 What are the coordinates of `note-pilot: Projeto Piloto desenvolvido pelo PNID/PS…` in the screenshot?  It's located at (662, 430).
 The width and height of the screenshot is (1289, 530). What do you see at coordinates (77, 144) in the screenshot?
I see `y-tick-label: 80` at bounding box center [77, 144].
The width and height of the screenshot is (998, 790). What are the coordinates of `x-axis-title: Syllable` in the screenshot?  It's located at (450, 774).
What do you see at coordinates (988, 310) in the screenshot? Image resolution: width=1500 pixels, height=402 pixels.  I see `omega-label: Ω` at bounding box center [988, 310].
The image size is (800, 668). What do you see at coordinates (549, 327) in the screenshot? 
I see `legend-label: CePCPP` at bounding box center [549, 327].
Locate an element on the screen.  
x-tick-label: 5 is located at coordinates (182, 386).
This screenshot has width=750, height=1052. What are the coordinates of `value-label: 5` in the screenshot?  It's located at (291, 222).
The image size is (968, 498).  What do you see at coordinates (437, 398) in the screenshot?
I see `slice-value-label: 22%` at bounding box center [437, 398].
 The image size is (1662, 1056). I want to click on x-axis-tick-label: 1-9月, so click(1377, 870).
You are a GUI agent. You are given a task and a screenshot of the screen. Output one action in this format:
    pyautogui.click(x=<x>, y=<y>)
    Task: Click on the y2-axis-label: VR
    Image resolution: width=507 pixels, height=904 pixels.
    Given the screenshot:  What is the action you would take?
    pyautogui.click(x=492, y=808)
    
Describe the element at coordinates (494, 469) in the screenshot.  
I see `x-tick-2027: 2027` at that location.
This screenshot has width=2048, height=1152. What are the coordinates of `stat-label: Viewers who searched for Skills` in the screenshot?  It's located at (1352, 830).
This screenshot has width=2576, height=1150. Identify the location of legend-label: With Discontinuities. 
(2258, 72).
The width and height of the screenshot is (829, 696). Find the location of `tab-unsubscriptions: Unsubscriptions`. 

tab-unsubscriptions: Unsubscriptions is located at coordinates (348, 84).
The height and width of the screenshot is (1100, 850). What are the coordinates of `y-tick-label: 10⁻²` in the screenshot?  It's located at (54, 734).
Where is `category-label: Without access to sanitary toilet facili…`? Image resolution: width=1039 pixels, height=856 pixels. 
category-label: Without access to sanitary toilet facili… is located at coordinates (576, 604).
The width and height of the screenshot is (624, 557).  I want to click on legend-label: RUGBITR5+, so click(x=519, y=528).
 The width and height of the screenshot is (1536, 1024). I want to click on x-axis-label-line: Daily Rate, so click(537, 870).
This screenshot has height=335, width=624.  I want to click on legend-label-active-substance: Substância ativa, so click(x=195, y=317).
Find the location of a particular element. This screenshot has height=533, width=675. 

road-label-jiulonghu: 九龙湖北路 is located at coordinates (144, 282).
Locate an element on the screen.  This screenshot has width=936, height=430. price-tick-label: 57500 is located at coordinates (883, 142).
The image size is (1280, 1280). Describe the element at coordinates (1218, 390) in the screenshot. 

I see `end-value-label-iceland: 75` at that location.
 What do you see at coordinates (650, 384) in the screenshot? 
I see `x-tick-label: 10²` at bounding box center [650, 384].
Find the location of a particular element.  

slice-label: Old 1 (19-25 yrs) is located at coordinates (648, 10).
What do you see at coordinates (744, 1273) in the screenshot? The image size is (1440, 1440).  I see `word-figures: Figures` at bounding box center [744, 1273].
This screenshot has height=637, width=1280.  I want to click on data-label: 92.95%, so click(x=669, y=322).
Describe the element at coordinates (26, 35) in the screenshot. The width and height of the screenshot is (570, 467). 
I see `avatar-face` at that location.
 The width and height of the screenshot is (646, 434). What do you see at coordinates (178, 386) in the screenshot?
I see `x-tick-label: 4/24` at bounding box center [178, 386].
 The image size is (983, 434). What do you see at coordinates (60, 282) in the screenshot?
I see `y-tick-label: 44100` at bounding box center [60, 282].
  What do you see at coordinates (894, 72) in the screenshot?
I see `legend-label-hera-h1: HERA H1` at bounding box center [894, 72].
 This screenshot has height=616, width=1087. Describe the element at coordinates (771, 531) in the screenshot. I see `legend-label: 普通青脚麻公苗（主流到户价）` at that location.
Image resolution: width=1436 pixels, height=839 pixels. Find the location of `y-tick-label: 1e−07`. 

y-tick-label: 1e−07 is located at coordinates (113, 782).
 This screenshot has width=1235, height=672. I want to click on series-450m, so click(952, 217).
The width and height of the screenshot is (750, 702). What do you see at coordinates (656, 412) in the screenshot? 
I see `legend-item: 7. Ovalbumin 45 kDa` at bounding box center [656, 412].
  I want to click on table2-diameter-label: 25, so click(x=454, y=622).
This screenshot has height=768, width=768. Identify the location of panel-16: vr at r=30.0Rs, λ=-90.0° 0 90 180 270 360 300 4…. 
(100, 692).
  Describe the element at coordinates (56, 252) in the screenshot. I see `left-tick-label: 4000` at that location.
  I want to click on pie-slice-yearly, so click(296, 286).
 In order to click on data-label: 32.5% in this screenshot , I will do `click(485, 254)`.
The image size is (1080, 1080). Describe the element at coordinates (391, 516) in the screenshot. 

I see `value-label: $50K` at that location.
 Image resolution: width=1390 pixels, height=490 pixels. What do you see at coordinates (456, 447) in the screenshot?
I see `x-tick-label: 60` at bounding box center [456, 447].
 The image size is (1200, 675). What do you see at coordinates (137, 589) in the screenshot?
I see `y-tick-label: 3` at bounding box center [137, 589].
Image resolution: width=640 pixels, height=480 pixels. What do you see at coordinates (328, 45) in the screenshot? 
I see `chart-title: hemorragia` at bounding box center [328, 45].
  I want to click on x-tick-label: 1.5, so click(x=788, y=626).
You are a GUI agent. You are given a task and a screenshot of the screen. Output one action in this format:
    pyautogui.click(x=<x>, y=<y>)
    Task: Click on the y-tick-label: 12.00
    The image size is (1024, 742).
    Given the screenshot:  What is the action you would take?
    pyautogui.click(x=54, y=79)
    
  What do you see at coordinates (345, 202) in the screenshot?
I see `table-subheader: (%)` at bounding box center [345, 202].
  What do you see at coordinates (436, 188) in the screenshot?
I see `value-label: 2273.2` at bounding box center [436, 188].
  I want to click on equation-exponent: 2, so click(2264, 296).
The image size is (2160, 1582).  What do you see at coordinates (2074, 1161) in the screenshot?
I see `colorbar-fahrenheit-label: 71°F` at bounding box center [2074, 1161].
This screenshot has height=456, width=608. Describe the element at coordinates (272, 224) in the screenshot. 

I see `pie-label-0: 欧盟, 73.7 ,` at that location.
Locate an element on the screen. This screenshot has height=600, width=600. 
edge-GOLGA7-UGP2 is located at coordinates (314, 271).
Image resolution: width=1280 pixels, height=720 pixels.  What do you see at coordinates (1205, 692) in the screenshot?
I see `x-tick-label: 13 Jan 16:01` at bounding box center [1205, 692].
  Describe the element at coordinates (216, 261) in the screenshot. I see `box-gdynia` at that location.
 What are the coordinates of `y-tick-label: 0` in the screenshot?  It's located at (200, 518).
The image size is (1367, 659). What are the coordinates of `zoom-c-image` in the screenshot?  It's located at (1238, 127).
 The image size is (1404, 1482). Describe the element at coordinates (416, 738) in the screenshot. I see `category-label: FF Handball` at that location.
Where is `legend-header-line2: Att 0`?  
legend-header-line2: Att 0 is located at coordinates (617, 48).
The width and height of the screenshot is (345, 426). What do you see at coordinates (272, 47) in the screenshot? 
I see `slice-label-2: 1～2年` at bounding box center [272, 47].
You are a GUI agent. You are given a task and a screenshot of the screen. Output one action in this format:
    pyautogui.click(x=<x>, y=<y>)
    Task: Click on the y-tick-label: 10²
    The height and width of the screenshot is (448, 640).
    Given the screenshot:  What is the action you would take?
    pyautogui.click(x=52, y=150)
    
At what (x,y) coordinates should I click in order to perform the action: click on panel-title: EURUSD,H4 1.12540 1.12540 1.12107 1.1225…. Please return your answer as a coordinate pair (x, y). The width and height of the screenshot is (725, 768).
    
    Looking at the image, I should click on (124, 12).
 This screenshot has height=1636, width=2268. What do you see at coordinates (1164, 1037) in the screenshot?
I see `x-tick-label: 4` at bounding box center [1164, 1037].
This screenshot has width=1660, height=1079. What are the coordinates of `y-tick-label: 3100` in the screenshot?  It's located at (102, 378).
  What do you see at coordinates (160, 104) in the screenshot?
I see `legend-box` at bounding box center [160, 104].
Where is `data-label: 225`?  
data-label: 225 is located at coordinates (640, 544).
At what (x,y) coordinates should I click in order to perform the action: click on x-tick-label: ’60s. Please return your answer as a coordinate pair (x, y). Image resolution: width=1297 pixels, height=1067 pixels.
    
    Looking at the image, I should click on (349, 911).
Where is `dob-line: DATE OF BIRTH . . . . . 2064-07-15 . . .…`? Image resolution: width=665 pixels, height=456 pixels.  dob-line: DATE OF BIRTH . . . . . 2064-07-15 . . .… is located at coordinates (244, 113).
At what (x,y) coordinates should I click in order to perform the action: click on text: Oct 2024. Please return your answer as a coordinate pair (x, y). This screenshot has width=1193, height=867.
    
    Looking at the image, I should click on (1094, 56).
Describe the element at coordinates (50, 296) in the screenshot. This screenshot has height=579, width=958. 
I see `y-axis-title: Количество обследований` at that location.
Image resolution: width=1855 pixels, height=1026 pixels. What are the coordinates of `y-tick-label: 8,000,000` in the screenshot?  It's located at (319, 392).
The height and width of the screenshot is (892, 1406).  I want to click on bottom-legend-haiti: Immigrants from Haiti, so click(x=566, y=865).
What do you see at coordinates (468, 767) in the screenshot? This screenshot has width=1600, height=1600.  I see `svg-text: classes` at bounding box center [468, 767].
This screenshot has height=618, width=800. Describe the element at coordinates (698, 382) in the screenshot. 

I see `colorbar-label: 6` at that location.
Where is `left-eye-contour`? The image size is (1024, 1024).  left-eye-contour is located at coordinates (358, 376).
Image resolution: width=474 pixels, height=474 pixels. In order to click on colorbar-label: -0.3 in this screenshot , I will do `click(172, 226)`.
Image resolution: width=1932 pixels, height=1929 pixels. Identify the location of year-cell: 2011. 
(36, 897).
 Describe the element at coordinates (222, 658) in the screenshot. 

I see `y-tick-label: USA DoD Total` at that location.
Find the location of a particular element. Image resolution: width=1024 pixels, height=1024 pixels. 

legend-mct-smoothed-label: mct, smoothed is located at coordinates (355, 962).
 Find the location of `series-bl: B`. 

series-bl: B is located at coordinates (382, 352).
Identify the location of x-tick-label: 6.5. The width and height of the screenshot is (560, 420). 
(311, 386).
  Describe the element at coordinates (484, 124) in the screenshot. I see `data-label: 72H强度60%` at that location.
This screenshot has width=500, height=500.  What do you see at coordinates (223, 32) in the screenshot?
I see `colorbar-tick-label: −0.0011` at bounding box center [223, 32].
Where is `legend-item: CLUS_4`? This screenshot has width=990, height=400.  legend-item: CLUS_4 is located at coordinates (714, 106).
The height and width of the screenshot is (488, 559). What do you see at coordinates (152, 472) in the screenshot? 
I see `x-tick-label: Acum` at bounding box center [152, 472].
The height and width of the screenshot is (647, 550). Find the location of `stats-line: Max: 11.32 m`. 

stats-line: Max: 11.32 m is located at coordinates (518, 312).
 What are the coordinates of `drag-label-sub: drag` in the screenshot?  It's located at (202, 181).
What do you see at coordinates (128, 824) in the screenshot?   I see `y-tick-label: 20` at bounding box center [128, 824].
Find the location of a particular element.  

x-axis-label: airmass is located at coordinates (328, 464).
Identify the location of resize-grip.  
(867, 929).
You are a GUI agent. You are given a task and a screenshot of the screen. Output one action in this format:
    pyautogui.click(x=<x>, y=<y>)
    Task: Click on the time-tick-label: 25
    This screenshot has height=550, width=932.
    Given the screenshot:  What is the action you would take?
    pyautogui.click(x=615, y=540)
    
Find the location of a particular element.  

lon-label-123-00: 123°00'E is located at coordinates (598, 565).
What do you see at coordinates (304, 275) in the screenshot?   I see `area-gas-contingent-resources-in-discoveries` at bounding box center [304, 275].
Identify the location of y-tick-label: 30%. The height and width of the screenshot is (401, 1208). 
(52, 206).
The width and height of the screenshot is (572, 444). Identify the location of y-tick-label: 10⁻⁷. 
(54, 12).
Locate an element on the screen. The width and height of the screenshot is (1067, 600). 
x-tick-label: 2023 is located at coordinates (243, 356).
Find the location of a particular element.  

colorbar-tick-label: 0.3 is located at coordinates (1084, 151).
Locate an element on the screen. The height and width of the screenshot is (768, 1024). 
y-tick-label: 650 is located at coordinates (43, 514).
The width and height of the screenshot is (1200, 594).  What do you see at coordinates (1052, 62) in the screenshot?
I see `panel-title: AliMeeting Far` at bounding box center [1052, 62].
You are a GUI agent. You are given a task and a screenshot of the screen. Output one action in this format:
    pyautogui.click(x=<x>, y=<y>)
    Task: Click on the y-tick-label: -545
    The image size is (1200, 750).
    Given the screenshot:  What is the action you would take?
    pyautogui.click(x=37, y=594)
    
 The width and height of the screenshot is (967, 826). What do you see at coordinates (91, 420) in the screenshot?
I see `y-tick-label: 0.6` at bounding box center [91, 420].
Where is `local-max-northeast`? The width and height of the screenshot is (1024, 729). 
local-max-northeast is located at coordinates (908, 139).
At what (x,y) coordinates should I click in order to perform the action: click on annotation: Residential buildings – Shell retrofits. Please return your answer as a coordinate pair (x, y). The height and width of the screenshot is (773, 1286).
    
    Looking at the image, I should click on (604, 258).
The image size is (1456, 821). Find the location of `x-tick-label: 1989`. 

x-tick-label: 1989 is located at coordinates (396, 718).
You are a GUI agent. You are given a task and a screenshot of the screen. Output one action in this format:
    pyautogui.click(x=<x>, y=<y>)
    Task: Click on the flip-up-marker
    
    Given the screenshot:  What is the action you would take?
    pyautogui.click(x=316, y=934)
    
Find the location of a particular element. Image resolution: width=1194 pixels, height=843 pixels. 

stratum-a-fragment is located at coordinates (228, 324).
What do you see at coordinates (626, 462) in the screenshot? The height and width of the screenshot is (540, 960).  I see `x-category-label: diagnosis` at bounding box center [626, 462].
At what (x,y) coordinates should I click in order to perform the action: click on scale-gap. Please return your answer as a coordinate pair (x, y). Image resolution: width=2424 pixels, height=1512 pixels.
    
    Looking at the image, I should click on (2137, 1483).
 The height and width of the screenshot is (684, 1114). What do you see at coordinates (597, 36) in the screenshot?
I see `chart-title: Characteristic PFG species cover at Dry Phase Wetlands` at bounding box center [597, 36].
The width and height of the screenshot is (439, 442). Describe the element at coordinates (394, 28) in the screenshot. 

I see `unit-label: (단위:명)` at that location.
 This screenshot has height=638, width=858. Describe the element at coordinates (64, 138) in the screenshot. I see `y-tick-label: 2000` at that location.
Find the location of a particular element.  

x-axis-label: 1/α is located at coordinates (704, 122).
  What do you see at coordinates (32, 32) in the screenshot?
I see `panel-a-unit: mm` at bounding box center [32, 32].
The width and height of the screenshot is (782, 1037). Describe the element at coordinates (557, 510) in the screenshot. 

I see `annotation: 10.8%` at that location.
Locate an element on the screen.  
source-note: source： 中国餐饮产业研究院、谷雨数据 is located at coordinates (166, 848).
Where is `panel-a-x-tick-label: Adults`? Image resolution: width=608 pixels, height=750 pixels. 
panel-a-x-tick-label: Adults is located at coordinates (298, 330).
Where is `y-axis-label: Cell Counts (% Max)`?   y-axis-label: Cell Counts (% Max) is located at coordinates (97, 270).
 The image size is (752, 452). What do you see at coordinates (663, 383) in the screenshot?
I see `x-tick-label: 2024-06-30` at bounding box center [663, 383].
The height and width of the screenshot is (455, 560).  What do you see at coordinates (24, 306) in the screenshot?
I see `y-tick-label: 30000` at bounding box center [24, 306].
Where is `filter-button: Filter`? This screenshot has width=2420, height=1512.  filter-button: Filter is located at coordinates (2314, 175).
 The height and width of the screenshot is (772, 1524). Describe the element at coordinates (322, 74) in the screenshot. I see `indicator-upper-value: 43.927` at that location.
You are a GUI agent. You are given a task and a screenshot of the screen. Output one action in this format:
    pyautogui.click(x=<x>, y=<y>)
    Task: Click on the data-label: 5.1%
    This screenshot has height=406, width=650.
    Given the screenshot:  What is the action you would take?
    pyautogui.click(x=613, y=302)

++++++++++++++++++++

Reproduce the lines from the one containing "What do you see at coordinates (894, 72)" through the one containing "center [137, 589].", inclusive, replacing "Identify" with "Locate" and leaving everything else unchanged.

  What do you see at coordinates (894, 72) in the screenshot?
I see `legend-label-hera-h1: HERA H1` at bounding box center [894, 72].
 This screenshot has height=616, width=1087. Describe the element at coordinates (771, 531) in the screenshot. I see `legend-label: 普通青脚麻公苗（主流到户价）` at that location.
Image resolution: width=1436 pixels, height=839 pixels. Find the location of `y-tick-label: 1e−07`. 

y-tick-label: 1e−07 is located at coordinates (113, 782).
 This screenshot has width=1235, height=672. I want to click on series-450m, so click(952, 217).
The width and height of the screenshot is (750, 702). What do you see at coordinates (656, 412) in the screenshot? 
I see `legend-item: 7. Ovalbumin 45 kDa` at bounding box center [656, 412].
  I want to click on table2-diameter-label: 25, so click(x=454, y=622).
This screenshot has height=768, width=768. Locate the location of panel-16: vr at r=30.0Rs, λ=-90.0° 0 90 180 270 360 300 4…. 
(100, 692).
  Describe the element at coordinates (56, 252) in the screenshot. I see `left-tick-label: 4000` at that location.
  I want to click on pie-slice-yearly, so click(296, 286).
 In order to click on data-label: 32.5% in this screenshot , I will do `click(485, 254)`.
The image size is (1080, 1080). Describe the element at coordinates (391, 516) in the screenshot. 

I see `value-label: $50K` at that location.
 Image resolution: width=1390 pixels, height=490 pixels. What do you see at coordinates (456, 447) in the screenshot?
I see `x-tick-label: 60` at bounding box center [456, 447].
 The image size is (1200, 675). What do you see at coordinates (137, 589) in the screenshot?
I see `y-tick-label: 3` at bounding box center [137, 589].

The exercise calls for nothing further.